Hydrologist Melanie Niday with Short Elliot Henderson Inc. in St. Cloud worked with Hartman in notifying state officials that the local landfill is already out of compliance with its newly issued permit and what the local course of action would be.
“Detections do not warrant corrective action or represent a risk to human health,” Niday stated in an email to state officials. “… boron and manganese have been known to occur in groundwater due to the presence of the demolition landfill. …The source of boron and manganese may be due in part to demolition waste leachate as well as the dissolution and suspension of minerals by percolating water through on-site soils.”
Hartman reminded commissioners the demolition landfill is located below the closed municipal solid waste landfill, which could be the source or an additional source of the manganese and boron levels. The former MSW is managed by the MPCA.
As a reminder of safety, Hartman said property below the demolition landfill is owned by Rock County and rural water is available to residences near the landfill. He said the few existing domestic wells in the area are more than 115 feet deep, below the clay-confining layer.
Niday and Hartman are expected to discuss the landfill and its renewed permit with commissioners at their next regular meeting Oct. 3.
The meeting starts at 9 a.m. in the commissioners room of the Rock County Courthouse.
 
About the landfill
The Rock County LMO submitted paperwork for its permit renewal in March 2009. The demolition landfill was first permitted in 1998 and received a renewal in 2004.
LMO received notification in 2015 that more information was needed before state officials could finish the permit renewal. A new monitoring well was installed and a hydrogeologist was hired as a result.

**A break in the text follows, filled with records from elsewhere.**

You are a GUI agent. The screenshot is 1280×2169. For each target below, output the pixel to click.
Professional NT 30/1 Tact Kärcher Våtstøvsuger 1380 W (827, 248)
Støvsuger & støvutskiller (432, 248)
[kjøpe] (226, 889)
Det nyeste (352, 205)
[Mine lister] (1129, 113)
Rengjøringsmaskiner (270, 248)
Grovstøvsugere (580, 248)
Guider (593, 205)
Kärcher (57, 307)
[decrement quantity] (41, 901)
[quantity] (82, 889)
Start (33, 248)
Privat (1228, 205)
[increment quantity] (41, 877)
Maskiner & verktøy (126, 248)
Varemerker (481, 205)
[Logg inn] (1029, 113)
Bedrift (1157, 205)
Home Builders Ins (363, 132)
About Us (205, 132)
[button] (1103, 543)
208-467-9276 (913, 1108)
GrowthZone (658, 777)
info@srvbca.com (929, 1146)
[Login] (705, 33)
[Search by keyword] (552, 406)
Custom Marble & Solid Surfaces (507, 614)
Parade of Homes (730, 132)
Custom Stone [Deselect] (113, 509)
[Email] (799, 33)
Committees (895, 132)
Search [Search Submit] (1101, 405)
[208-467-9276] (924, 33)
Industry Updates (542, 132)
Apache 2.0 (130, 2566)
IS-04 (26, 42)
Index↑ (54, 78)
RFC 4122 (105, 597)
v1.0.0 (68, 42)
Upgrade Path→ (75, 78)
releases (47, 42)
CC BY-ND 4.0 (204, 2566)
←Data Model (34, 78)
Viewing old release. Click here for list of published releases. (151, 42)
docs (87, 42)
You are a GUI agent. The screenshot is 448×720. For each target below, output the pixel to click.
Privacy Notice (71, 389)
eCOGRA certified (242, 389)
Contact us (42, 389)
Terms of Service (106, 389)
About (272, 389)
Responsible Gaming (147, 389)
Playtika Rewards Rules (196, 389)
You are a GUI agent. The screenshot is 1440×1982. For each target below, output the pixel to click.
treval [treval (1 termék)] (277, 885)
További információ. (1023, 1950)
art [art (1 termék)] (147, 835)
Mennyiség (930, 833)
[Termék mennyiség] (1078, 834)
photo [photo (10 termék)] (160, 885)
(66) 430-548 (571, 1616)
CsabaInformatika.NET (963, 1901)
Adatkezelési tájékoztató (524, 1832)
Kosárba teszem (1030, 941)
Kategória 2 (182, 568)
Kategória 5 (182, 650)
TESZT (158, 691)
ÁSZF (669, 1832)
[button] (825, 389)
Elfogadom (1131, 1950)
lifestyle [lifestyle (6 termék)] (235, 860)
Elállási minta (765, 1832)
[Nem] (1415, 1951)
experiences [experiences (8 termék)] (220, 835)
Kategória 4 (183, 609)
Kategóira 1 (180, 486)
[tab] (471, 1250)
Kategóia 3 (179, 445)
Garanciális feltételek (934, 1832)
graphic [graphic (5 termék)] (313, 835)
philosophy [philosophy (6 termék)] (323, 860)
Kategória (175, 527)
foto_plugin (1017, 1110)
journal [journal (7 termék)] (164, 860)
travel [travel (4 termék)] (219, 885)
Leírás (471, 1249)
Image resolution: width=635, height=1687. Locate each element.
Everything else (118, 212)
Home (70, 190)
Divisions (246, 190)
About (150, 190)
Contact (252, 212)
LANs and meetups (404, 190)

Niday was hired in late 2015 and examined Rock County’s water sampling results for the past decade. She indicated there had been no significant change in the test results when compared to more recent samples.
Niday summarized her findings in a hydrology report in early 2016 indicating Rock County’s clay liner and current practices are effective protection for the area’s groundwater.
The demolition landfill gives residents a place to deposit debris from construction projects or from natural disasters. Having an adequate place to bring materials has eliminated the burning and burial of debris on private land throughout the state.